The Office of the Secretary announced an assessment of a fine of over $1 million on a telefunding company for what the Secretary of State described as “numerous violations.” However, this announcement does not constitute a judicial determination. The telefunding company can deny the allegations and force the Office of the Secretary of State to go to court to prove same.
Supporters to the 4th Amendment of the State Constitution are concerned that voters might not understand its purpose. The amendment was proposed to add veteran groups that are IRC § 501(c)(19) organizations to the list of groups that are allowed to hold annual charitable gambling fundraisers. Even with the exemption, individual fundraising events must be approved on an individual basis by a two-third majority in both Houses of the legislature. Charitable gambling events are restricted to activities such as raffles and certain authorized games. Bingo is not one of the authorized games as a result of a long history of abuse in the 1980s.

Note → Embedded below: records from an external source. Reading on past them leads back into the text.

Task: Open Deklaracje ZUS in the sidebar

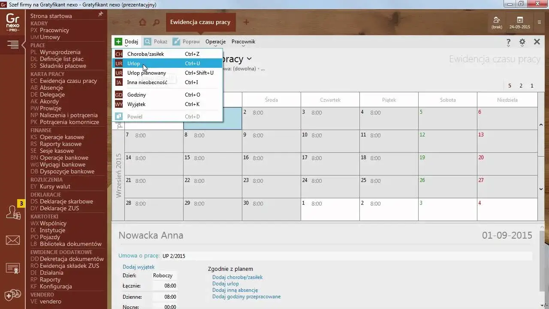Action: pyautogui.click(x=59, y=208)
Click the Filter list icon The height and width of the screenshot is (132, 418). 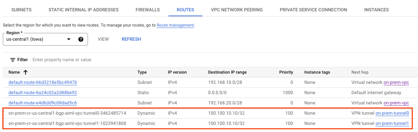[12, 60]
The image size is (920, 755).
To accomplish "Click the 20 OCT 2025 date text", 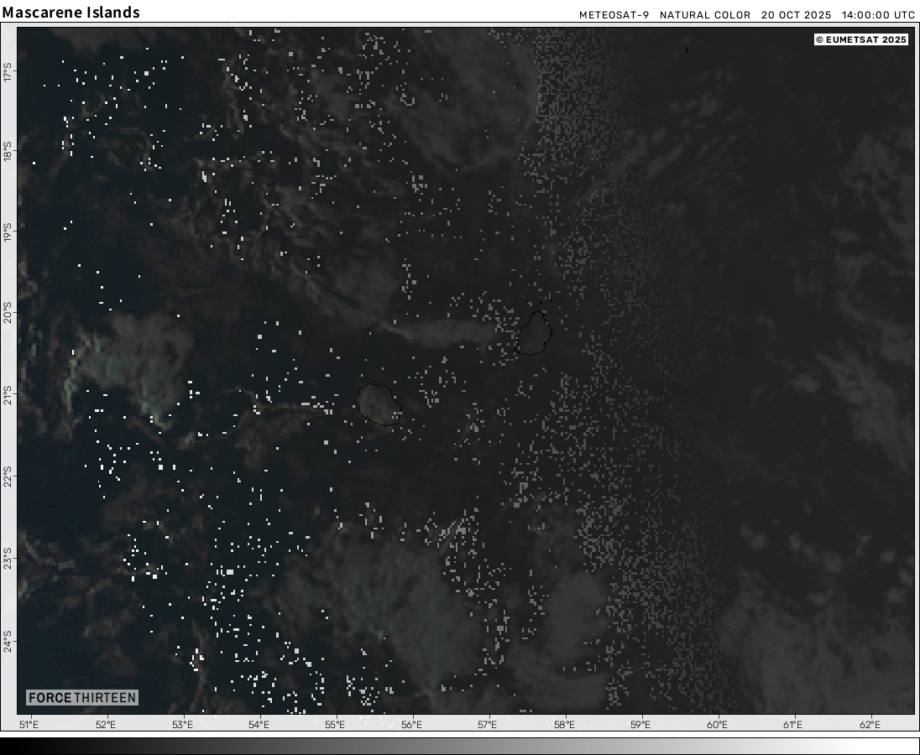I will 796,15.
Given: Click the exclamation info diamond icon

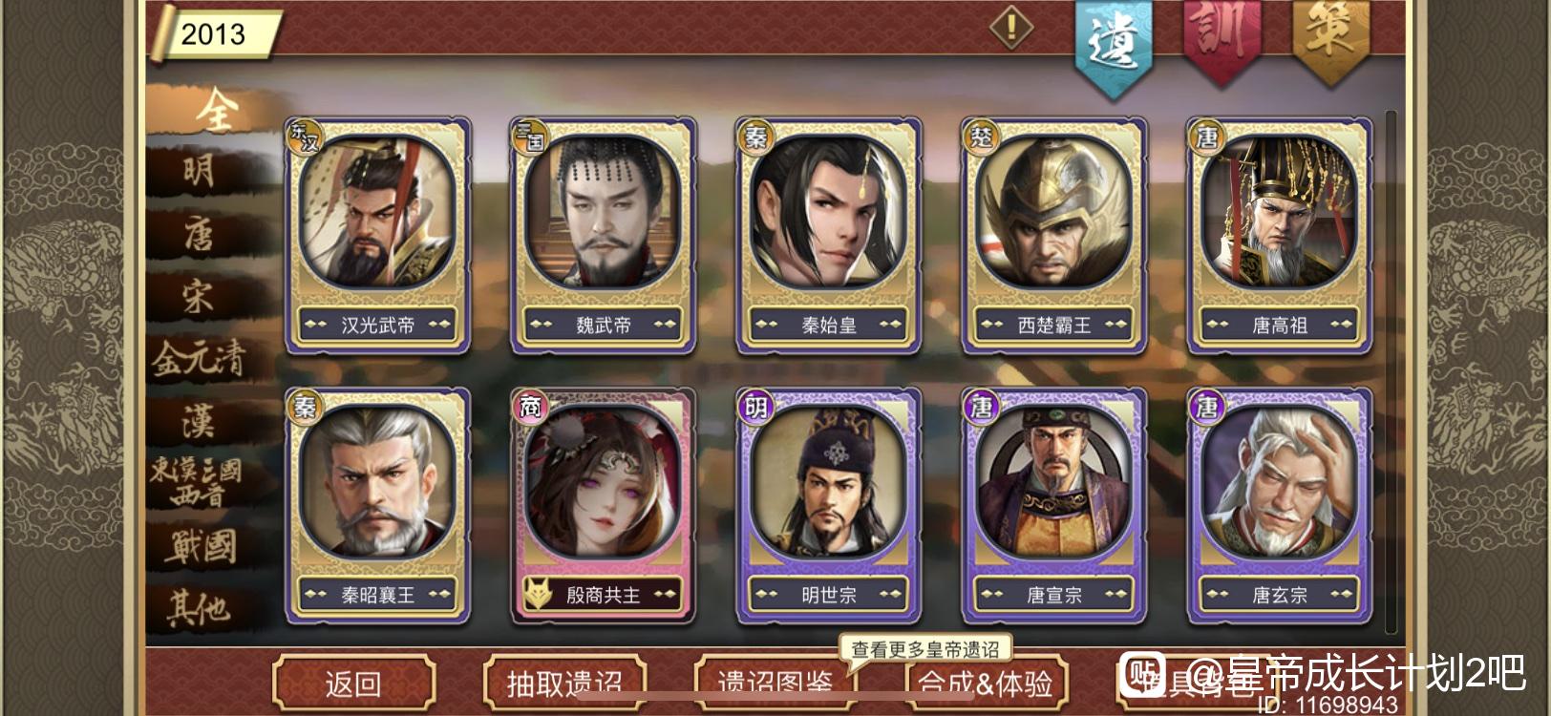Looking at the screenshot, I should (x=1011, y=27).
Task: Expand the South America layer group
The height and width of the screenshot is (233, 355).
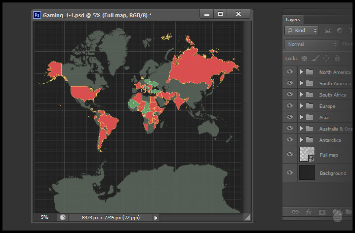Action: tap(301, 83)
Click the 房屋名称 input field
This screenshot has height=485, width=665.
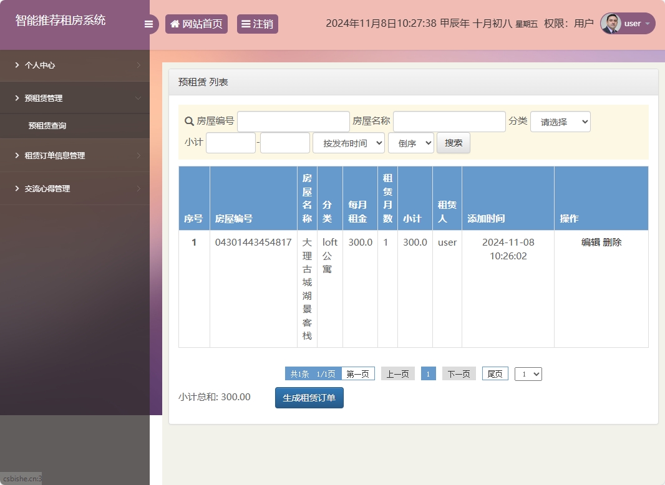pos(449,121)
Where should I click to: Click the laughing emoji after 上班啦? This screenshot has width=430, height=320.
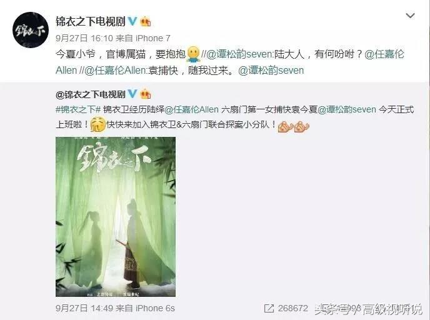click(x=98, y=124)
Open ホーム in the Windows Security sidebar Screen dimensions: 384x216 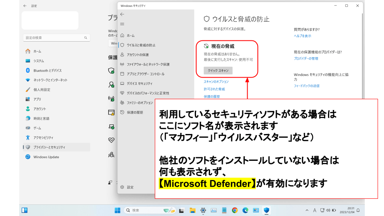pyautogui.click(x=130, y=36)
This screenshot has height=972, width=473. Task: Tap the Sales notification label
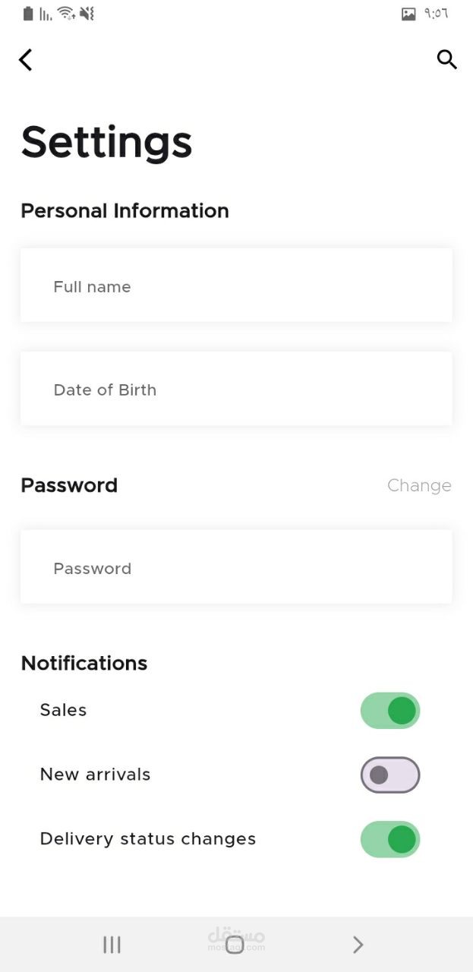(x=63, y=710)
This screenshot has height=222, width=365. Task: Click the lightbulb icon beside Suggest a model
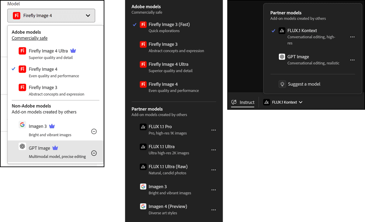[282, 84]
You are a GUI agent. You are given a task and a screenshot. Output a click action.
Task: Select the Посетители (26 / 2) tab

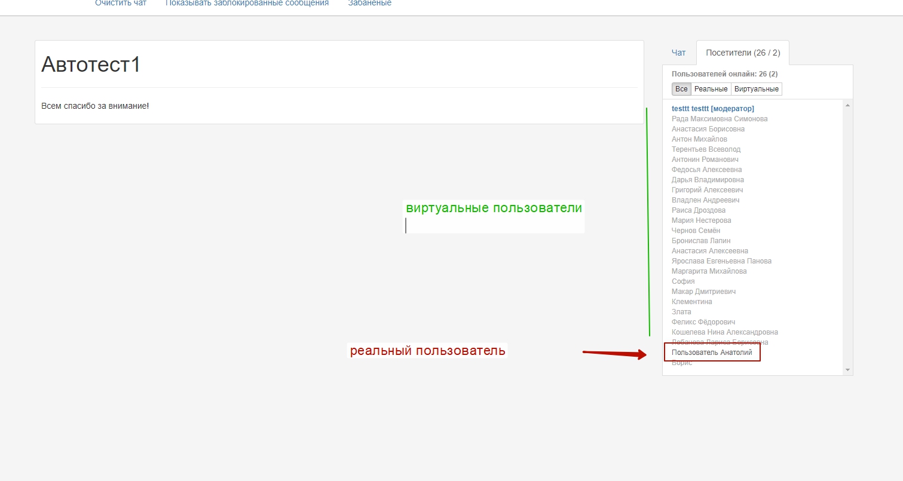[x=742, y=53]
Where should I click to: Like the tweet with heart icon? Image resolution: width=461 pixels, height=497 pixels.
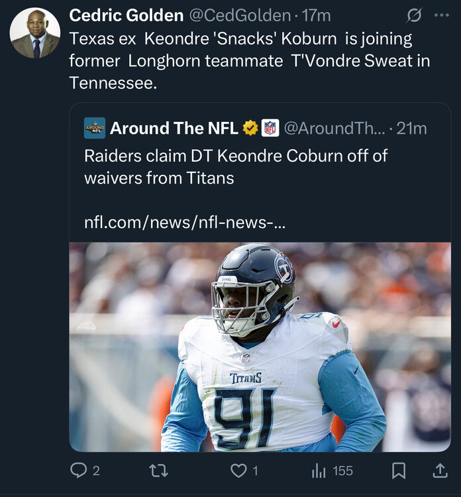[238, 470]
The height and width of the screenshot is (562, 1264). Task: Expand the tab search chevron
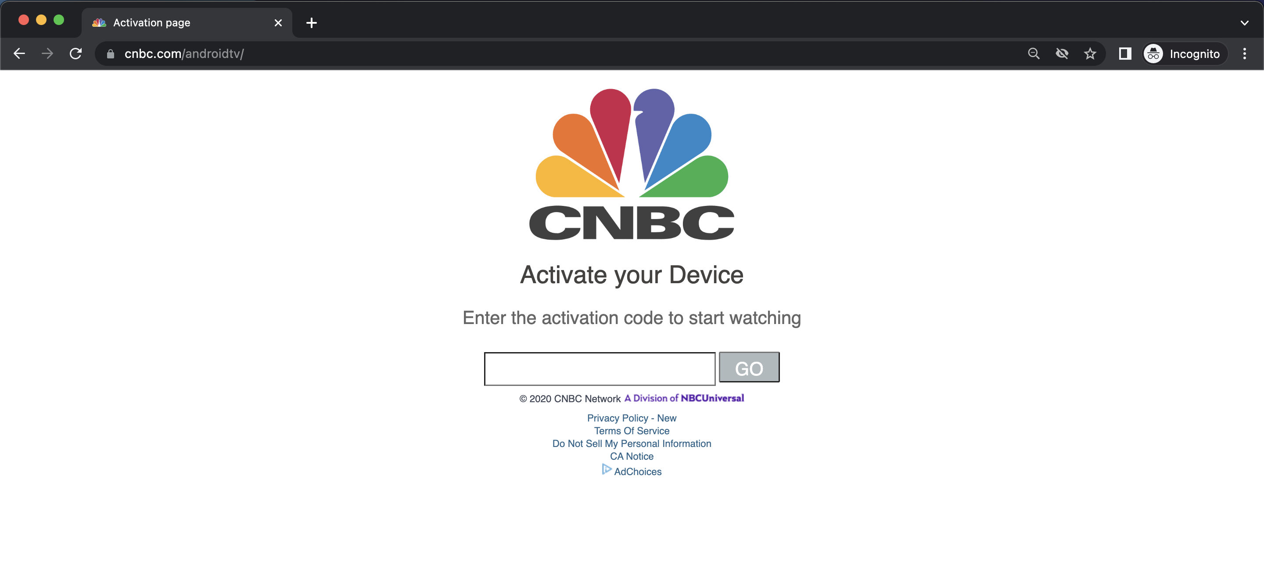(1244, 23)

A shooting competition sponsored by Remington raised nearly $1.2 million for military charities. The event was held at the Cypress Valley Shooting Preserve, which is located north of Austin.
Our office recently represented a telefunding agency to resolve allegations of misrepresentation in the state. The allegations, which were denied, were based on the use of pronouns such as “we” and “us.” In settling the matter, the agency agreed to discontinue the use of such words.